But this is a story about their brother, Holden. Holden was an athlete, a military man, and a business man. He held a state record for high school track in Idaho, retired as a lieutenant colonel in the U.S. Army Reserve, ran a Denver ad agency, and taught environmental education. But it was his passion for singing that gave him a couple of interesting connections to noted contemporary figures.
While going to school at the University of Idaho in the early 1930s, Holden met Thomas Collins. They became good friends over the years, and Holden became godfather to Tom’s daughter Judy Collins, the well-known folksinger.
Singing took Holden to sea. He became the headline singer for a cruise line on a cruise to South America. He met a young man named Jerome who was staff on the ship. They became fast friends. The two toured the towns where the cruise ship stopped and shot the breeze. Jerome told Holden he was a writer. He liked Holden’s unusual first name and told him he would probably use it someday in a story.
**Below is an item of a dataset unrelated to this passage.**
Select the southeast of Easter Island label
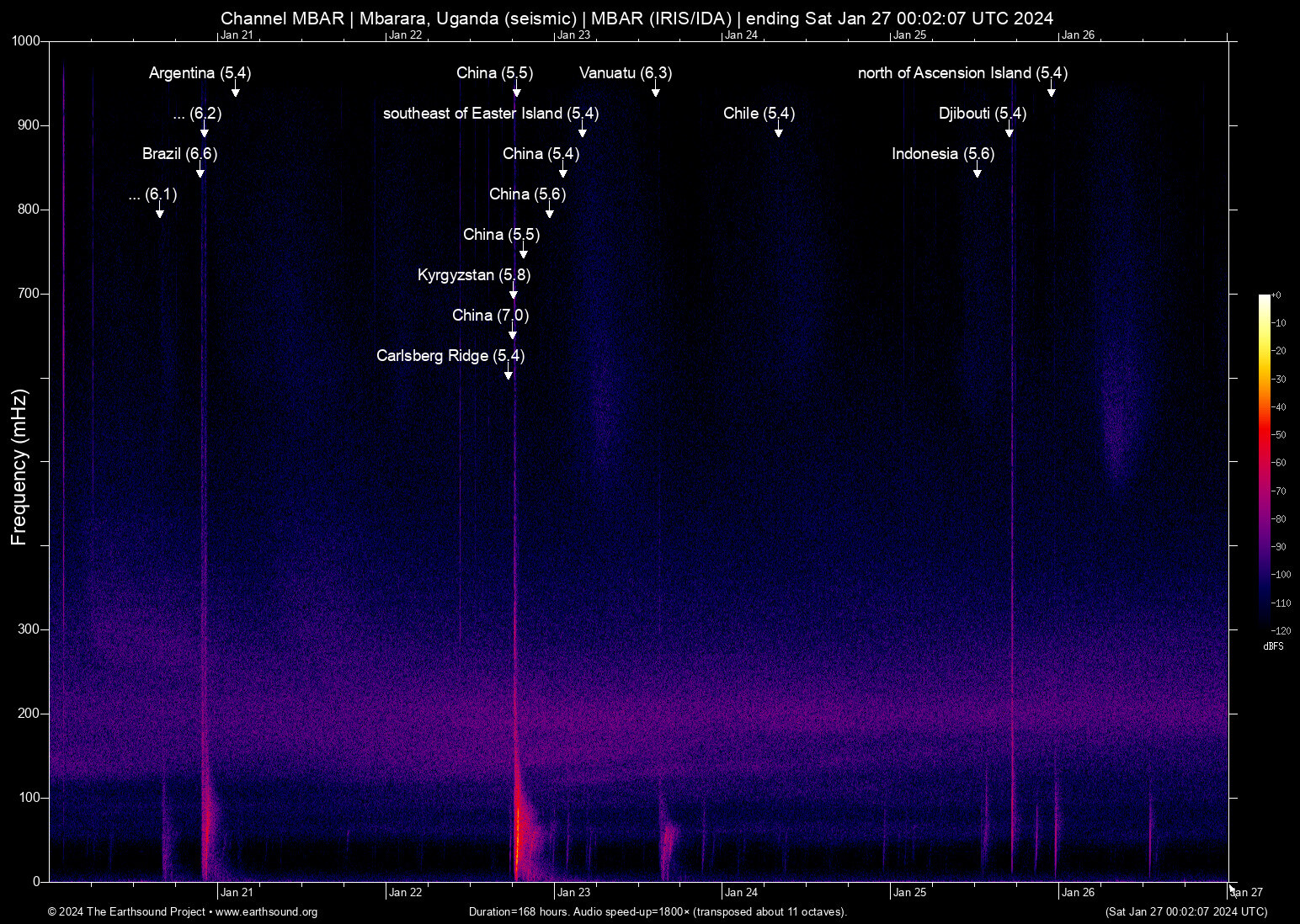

When Jerome got around to using Holden’s name, the writer was going just by his first initials, J.D. J.D. Salinger. The author of Catcher in the Rye once wrote to Holden Bowler and said about the character who borrowed his name, “what you like about Holden (Caulfield) is taken from you, and what you don't like about him, I made up.”
Holden Bowler passed his passion for singing on to his daughter, Belinda Bowler, who I’ve heard called “Idaho folk music royalty.”